What the Markets Are Doing Today:
Prices of bonds and mortgage backed securities (MBS) markets both opened up (yields down) this morning while stocks opened down despite stronger than expected economic news.
- The Dow opened down 73 points from yesterday's close
- NASDAQ opened down 7 point from yesterday's close
- The 10 Year Treasury Bond opened up 7/32 from yesterday's close
- FNMA 30 Year 4.5% coupon opened up 1/32 from yesterday's close
Remember, on MBSs, as the price goes up, the yield goes down - and mortgage interest rates go down with it. Conversely, as the price goes down, the yield goes up - and so do mortgage interest rates. MBS closed up 3/32 from its opening yesterday, and is currently down 1/32 this morning. I expect mortgage rates will remain essentially unchanged from yesterday's close.
Economic Reports Being Released Today:
- Consumer Price Index (CPI) for February -The CPI report showed a 0.4% increase in the overall index in February, is slightly higher than forecasted, and follows a 0.3% increase in January. There was a 0.2% increase in the core data, the same as expected and unchanged from January. The increases are primarily due to rising energy costs. Gasoline jumped 8.3% last month while food prices fell slightly by 0.1%. The CPI measures the change in prices and inflationary pressures at the consumer level, and is the most widely followed indicator of inflation. Stronger than expected readings is usually bad news for bonds and mortgage backed securities (which means prices fall and yields and mortgage rates rise). However, the report had no effect on bonds or mortgage backed securities as traders await the FOMC announcement this afternoon.
Important News of the Day:
The Federal Open Market Committee (FOMC) will close their meeting at 2 PM ET this afternoon and issue a press release at 2:15 PM ET. The key short term rate is at a range of 0% - .25% and likely will remain there for some time. The Federal Reserve should be more focused (hopefully) on economic recovery, the Treasury Debt purchase program as well as the Term Asset-Backed Securities Loan Facility (TALF) to unfreeze the credit markets.
In a letter written to Congress yesterday, Treasury Secretary Timothy Geithner wrote that $165 million will be withheld from the $30 billion that AIG is due to receive as part the bail-out package. "We will impose on AIG a contractual commitment to pay the Treasury from the operations of the company the amount of the retention awards just paid," Mr Geithner's wrote in his letter. "In addition, we will deduct from the $30 billion in assistance an amount equal to the amount of those payments."
Andrew Cuomo, Attorney General of NY, revealed yesterday that 73 AIG executives were each awarded bonuses worth more than $1 million.
Meanwhile, Edward Liddy, CEO of AIG, will be testifying before Congress today.
The Mortgage Bankers Association reported that refinance mortgage applications were up more than 29% last week following the announcement of the Obama Administration's plan to save housing and lower mortgage rates.

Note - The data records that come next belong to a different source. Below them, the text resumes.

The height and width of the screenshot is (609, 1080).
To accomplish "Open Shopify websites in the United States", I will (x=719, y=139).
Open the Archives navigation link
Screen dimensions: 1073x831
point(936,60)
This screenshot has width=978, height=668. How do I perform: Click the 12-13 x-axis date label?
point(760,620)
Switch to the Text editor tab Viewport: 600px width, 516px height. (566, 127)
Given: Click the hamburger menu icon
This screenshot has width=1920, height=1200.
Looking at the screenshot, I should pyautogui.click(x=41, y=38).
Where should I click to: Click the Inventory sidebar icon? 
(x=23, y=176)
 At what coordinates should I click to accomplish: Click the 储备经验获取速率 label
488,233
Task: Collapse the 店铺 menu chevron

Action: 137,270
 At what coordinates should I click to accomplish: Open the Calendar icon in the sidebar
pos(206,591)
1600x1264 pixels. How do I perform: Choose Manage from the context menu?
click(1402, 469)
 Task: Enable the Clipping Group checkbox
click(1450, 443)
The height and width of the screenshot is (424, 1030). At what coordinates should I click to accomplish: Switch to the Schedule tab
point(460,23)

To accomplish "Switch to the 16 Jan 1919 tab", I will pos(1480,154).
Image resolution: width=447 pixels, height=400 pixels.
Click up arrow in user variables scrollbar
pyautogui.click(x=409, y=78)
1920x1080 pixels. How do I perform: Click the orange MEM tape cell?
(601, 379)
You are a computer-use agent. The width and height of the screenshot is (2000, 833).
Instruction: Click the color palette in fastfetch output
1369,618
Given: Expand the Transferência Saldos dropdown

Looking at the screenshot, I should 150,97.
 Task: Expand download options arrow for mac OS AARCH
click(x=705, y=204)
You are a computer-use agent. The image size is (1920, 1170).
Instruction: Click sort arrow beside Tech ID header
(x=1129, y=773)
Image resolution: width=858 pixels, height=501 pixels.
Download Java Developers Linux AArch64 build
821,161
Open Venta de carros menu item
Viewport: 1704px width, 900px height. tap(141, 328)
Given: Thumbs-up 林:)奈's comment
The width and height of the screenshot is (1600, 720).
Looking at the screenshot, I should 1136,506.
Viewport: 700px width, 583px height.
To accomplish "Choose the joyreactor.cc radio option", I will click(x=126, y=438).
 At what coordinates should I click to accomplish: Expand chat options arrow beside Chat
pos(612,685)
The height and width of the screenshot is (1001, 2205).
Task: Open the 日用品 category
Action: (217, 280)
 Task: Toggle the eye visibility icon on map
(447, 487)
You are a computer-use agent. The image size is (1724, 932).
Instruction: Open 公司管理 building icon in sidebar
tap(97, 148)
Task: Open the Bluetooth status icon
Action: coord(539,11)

There are several important economic reports that will be released this week - including the Producer Price Index and the Consumer Price Index, and another Federal Open Market Committee (FOMC) meeting today and tomorrow. Look for more details on this week's economic data releases and events on my Weekly Mortgage Market Watch.
What Happening With Mortgage Rates Today:
Light Volatility in AM. Moderate Volatility in PM. Overall, I'm not expecting to see too much movement in the markets this morning while the FOMC meets. The important factor will be the statement released by the FOMC at 2:15 PM ET today - much will depend on what they say about current economic conditions, the outlook on inflation, and what their plans are to stimulate the economy moving forward.
There's continued downward pressure on MBS prices (which means higher yields and mortgage rates). The supply of bonds and T-bills on the market continues to weigh heavily on the market. The government expects to issue between $2.7 trillion and $4.2 trillion in bonds over the next two years to pay for the massive debt obligations.
If you haven't locked in a rate yet, then you may want to continue floating. While floating continues to make sense right now, the ever increasing massive government debt could soon drive mortgage rates up. So, if you like the rate that you are being offered today, then there's nothing wrong with locking in.
My Interest Rate Lock Advice for Today:
If I were considering financing/refinancing a home, I would...
- Float if my closing was taking place within 7 days
- Float if my closing was taking place within 8 and 30 days
- Float if my closing was taking place between 31 and 60 days
- Float if my closing was taking place over 60 days from now
This is only my opinion of what I would do if I were financing a home. It is only an opinion and cannot be guaranteed to be in the best interest of any or all other borrowers.